-- PROBLEM --
After locating "Pick the Lasso tool" in the listing below, copy that line and each one after it exactly, ending with the line that has "Open the WOMEN".
————
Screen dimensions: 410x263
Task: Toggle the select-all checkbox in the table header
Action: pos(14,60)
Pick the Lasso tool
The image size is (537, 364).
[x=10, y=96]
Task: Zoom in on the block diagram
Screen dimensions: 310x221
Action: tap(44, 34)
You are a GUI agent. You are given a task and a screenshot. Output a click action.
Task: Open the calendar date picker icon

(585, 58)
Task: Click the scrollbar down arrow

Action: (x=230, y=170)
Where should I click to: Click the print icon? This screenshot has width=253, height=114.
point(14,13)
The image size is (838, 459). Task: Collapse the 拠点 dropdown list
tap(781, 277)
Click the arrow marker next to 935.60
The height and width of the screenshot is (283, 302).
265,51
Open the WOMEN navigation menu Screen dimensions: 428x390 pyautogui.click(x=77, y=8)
————
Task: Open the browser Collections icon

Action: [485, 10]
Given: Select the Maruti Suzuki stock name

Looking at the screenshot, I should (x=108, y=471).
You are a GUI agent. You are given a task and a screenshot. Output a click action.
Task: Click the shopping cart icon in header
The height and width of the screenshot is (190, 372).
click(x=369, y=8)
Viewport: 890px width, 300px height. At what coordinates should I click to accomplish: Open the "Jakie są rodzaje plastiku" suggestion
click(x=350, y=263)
————
-- RESULT FOR THIS TASK --
Pick the Lasso tool
The image size is (537, 364).
[x=10, y=96]
Task: Zoom in on the block diagram
Screen dimensions: 310x221
Action: tap(44, 34)
You are a GUI agent. You are given a task and a screenshot. Output a click action.
Task: Open the calendar date picker icon

(585, 58)
Task: Click the scrollbar down arrow

Action: (x=230, y=170)
Where should I click to: Click the print icon? This screenshot has width=253, height=114.
point(14,13)
The image size is (838, 459). Task: Collapse the 拠点 dropdown list
tap(781, 277)
Click the arrow marker next to 935.60
The height and width of the screenshot is (283, 302).
265,51
Open the WOMEN navigation menu Screen dimensions: 428x390 pyautogui.click(x=77, y=8)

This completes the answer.